Given instruction 1: Write out the rows of Block 1 exactly as they appear, every line from the first to the last.

===== Supplied passage

2013-06-24 Thread Борис Ромашов
 Why do you want to know the exact row due to which this happens, and
what you want to do with it?
Suppose I have a query that should select something and this query has some
subquery that is (possibly by error) supposed to return only one row, i.e.
I mean that it fetches smth unique. But for some row it appears not to be
unique.
I will get that error. But I don't know about my error, I still suppose
this to be unique.
In this case - how can I debug this ? I don't know which row was corrupting
uniqueness.
Moreover, let's assume I have more than one subquery. In this case this is
even more complicated to debug error, because I need to check each subquery
for each row.

 I don't think there is any way, you can know exactly for which this
error occurred.
Why? Query executor knows what it executes and which row is now. Why cannot
it log this info ?




2013/6/24 Amit Kapila amit.kap...@huawei.com

 On Friday, June 21, 2013 1:24 PM Борис Ромашов wrote:
  I just realized that I wanted to ask about another error.
  more than one row returned by a subquery used as an expression
  not about
  subquery must return only one column

  2013/6/21 Борис Ромашов boraldomas...@gmail.com
  Tom, suppose you haven't understood what the problem I'm facing with.
  Let me explain deeper.
  Try to execute the following 2 queries.
  select (select generate_series(1,2));
  select (select generate_series(1,1));
  They differ only in data, both of them are well-written, so there is not
 the problem in parsing.
  But first query gives (even in psql)
  ERROR:  more than one row returned by a subquery used as an expression

  Certainly - instead of generate_series I could write any usual query
 that fetches some data from database.
  And if this query returns one row - everything is correct.
  And certainly, instead of selecting from dual (that is how it is called
 in Oracle) - I could construct more complex external query such that
 subquery
  could return more than one row for just in some exact row (not in each
 row) of external record set.
  Example
  select id, (select friend.id from user friend where friend.id = user.id)
 user  from user
  This query fetches all users with their friends assuming that every user
 has only one friend.
  But if some of them will have 2 friends - this query will fail with
  ERROR:  more than one row returned by a subquery used as an expression
  And I will have no chance to guess - which user exactly this happened
 for.

   I don't think there is any way, you can know exactly for which this
 error occurred.
   The main reason is that this error occurs when an expression subquery
 returns more than one row when it is not expected.
   In some cases it is okay even if subquery expression returns more than
 one row, for example:
 postgres=# select 1 In (select generate_series(1,2));
  ?column?
 --
  t
 (1 row)


 postgres=# select 4 In (select generate_series(1,2));
  ?column?
 --
  f
 (1 row)


 postgres=# select 1 = (select generate_series(1,2));
 ERROR:  more than one row returned by a subquery used as an expression
 postgres=#

 Why do you want to know the exact row due to which this happens, and what
 you want to do with it?

==========
===== Records shown

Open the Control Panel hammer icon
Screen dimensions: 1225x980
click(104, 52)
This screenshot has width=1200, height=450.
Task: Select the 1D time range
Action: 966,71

==========

Given instruction 2: In the mailing-list thread, why does having more than one subquery make the error harder to debug?

Response 1:
Open the Control Panel hammer icon
Screen dimensions: 1225x980
click(104, 52)
This screenshot has width=1200, height=450.
Task: Select the 1D time range
Action: 966,71

Response 2: With several subqueries, each subquery has to be checked for each row to find the cause, because the error does not say which row broke the expected uniqueness.